- [Collected data]
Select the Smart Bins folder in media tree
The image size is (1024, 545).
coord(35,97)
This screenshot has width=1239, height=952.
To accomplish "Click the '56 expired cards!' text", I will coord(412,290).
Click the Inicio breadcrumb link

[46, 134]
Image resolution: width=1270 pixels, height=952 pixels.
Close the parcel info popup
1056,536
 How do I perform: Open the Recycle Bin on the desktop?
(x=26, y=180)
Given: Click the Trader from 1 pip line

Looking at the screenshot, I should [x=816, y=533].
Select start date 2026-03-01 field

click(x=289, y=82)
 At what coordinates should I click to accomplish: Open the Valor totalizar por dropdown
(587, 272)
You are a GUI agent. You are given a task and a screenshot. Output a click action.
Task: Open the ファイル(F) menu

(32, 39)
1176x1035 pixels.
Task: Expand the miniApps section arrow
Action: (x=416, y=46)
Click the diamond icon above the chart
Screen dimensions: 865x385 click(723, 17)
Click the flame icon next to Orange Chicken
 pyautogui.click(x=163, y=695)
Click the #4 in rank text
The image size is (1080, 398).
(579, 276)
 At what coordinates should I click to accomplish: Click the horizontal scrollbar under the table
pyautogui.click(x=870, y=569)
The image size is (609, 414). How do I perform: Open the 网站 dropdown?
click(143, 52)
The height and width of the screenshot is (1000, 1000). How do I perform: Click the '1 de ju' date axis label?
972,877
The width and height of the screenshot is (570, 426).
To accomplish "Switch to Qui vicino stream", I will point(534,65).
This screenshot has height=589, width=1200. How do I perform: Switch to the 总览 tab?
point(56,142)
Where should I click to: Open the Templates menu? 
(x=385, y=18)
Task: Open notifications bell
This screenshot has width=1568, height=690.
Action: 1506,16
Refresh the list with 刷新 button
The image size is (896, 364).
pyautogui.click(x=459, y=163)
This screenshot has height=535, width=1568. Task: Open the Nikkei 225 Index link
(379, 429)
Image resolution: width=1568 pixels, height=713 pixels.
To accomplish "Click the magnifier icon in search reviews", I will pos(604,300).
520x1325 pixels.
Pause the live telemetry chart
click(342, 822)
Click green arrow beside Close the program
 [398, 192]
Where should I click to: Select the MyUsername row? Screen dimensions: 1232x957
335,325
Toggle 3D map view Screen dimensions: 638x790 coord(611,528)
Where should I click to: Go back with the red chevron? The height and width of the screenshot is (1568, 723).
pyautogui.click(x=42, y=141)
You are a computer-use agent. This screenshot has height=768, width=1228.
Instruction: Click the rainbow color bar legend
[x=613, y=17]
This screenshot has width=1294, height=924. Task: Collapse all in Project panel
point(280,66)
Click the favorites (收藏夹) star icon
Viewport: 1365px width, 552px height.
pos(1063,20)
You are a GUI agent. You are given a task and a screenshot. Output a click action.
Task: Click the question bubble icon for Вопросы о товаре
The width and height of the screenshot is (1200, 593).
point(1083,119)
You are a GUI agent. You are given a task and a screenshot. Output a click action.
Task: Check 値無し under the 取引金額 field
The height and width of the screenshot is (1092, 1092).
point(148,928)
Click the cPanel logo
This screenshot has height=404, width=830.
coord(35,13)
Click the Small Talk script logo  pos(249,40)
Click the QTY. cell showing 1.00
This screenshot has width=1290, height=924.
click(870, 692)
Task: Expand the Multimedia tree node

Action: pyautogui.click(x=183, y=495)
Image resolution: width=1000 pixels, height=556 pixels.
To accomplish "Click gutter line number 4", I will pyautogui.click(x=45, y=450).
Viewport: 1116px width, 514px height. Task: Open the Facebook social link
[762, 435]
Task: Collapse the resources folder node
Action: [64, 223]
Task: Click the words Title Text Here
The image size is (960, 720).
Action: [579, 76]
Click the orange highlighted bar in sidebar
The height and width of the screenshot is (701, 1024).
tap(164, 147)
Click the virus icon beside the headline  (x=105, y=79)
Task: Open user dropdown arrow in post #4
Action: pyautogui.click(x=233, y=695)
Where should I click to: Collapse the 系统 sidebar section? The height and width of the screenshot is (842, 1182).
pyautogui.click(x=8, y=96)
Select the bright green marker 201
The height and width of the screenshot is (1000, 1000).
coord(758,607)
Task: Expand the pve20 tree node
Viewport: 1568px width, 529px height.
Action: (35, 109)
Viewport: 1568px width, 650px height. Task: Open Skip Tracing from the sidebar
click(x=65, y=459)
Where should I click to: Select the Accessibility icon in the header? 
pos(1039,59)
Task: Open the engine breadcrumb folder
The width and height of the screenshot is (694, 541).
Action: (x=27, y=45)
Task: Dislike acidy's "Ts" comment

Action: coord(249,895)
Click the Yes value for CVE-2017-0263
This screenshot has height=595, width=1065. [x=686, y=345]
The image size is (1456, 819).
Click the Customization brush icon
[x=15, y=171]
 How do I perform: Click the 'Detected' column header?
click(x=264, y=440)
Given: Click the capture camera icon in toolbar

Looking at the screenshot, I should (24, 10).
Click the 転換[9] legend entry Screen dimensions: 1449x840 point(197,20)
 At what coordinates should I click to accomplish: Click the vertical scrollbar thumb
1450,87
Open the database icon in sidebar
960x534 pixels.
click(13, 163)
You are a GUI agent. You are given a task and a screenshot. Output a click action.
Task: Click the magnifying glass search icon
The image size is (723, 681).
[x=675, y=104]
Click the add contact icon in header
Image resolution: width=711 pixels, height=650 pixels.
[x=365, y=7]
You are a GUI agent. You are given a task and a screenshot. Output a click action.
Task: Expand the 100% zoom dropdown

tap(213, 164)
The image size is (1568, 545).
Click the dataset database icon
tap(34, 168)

- [EXERCISE AIM] Looking at the records, how many of the lines contain the string "search"? Only the number should be given.

- [TASK SOLUTION] 2